相続のカタチ

投稿日:2022/12/01

希望どおりの葬儀をしてほしいけど、何かしておくことはあるの?

亡くなったあとの葬儀や身の回りのものの整理の方法など、最後の時の自分の希望を実現してもらうにはどうすればよいでしょうか?

たとえば、同居している配偶者や子の親族や親族同然のお付き合いのある知人があれば、その方にお伝えしておけば実現してもらうことも可能かもしれません。
しかし、身近にお願いできるほど近しい人がない場合には「もう何年も会っていない親族が自分の望むような葬儀を行ってくれるのだろうか」など、ご不安もあるのではないでしょうか。

それでは、葬儀に関する希望などの死後事務を遺言書に記しておけばよいのでしょうか?
しかし、残念ながら死後事務の部分に関しては、民法の要件を満たした遺言書を作成しても指定された人に対する法的な効力が発生することはありません。

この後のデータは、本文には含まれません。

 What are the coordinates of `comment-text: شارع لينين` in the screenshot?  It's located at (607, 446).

遺言は、相続に関すること、身分に関すること、財産の処分に関すること以外の部分には法的な拘束力はないとされています。
また、よく耳にするエンディングノートも、生前の考えを遺族の方が実現するための参考にはなりますが、法的な効力はありません。

死後事務委任契約とは。

遺言の対象とならない葬儀方法の希望など生前の意思を実現するための方法として、第三者と「死後事務委任契約」を締結するというものがあります。

 

○死後事務委任契約とは?

文字通り、自分の「死後」の「事務」を「委任する契約」のことです。
ご自分と任せる相手との間での合意により締結される「契約」といった形式になるため法的な拘束力があります。

 

○どういった人が契約するの?

契約ができる人であれば特に制限はありませんが、次のようなご事情の方が検討される方で多いとされています。

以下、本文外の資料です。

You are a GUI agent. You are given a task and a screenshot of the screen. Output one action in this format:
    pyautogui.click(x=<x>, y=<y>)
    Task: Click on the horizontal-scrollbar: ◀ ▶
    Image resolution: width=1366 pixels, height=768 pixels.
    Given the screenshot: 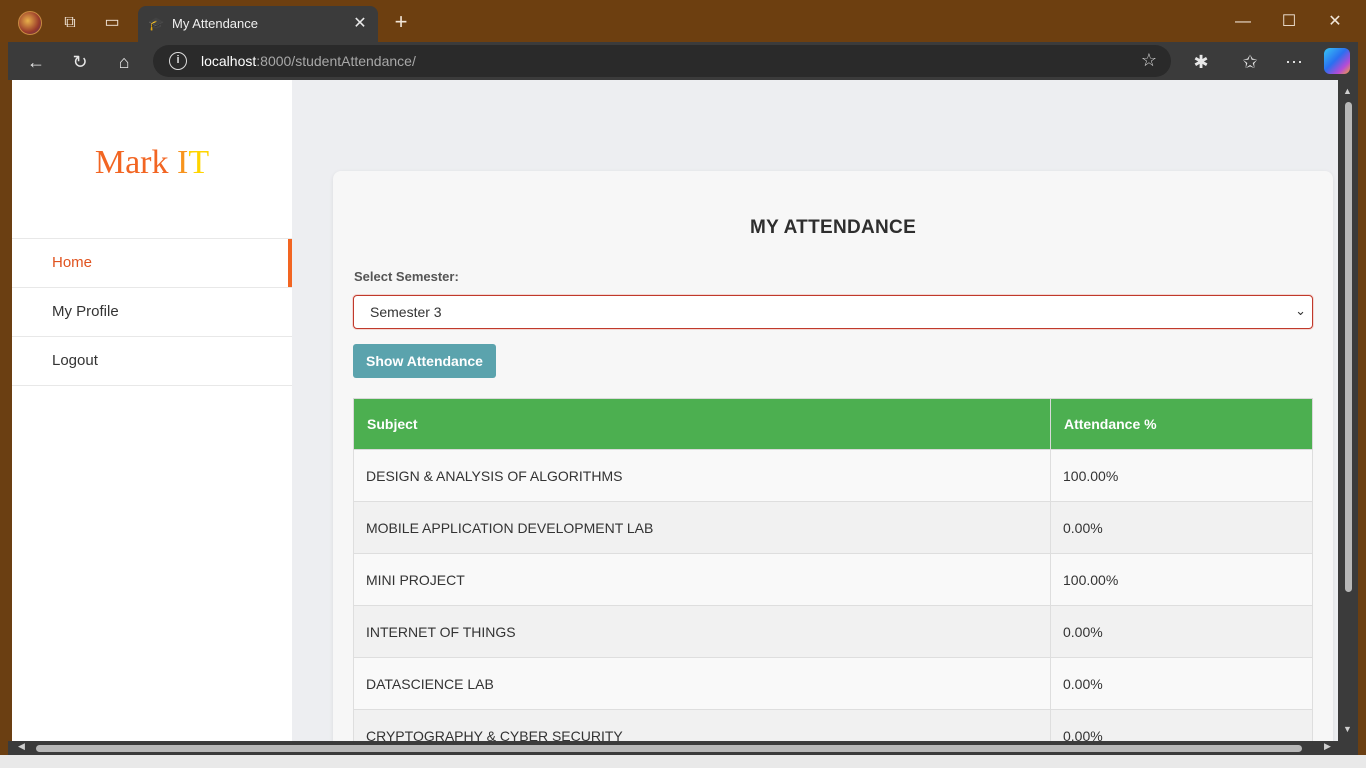 What is the action you would take?
    pyautogui.click(x=683, y=748)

①近親者が自分より先に他界していて、葬儀を執り行ってくれる人がいない方。
②親族がいても遠方に居住していたり、疎遠のため色々な手続きを担わせるのに気が引けたりするという方。
③親族と不仲であるため、しっかり供養してもらえるのか不安な方。

 

○どんな内容をお願いするの?

一般的には次のような死亡後の事務手続きを委任します。

・火葬、納骨、埋葬、通夜、告別式、戒名に関する事務
・医療、老人ホームその他の施設利用、介護サービスに関する契約終了後の費用の支払
・行政官庁等への諸届け事務
・家財道具、身の回りの生活用品の処分

 

○誰に依頼するの?

契約の相手方となる人には制限がありません。
親族や近しい人に任せられないようなときに検討されるものであるため、弁護士や司法書士の法律専門職などに依頼するのがよいでしょう。

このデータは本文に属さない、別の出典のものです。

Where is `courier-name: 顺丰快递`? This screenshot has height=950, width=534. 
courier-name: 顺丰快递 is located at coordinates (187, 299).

ただし、専門職を相手に選んだとしても、死後事務委任契約の内容は親族が行うような内容の事務を任せることになるため、生前から密にコミュニケーションをとるなど信頼関係を構築できている相手が望ましいと考えます。

たとえば、遺言書作成を依頼した専門家であれば全体の流れが把握できているため、死後事務委任契約も進めやすいかもしれません。

最後に

「終活」という言葉の認知度が高まってきているとはいえ、遺言書の作成も死後事務委任契約も、自身がいない時のことを考えて思いを巡らせるため、頭も体力も使います。

亡くなったときに「あれをしてほしい」「こうしたい」との思いがあるけど困ったとき、お近くの専門家へご相談してみてはどうでしょうか。
お話の内容によって遺言でできること、死後事務委任契約でできること、それぞれを検討しながら思いを実現するための準備ができるはずです。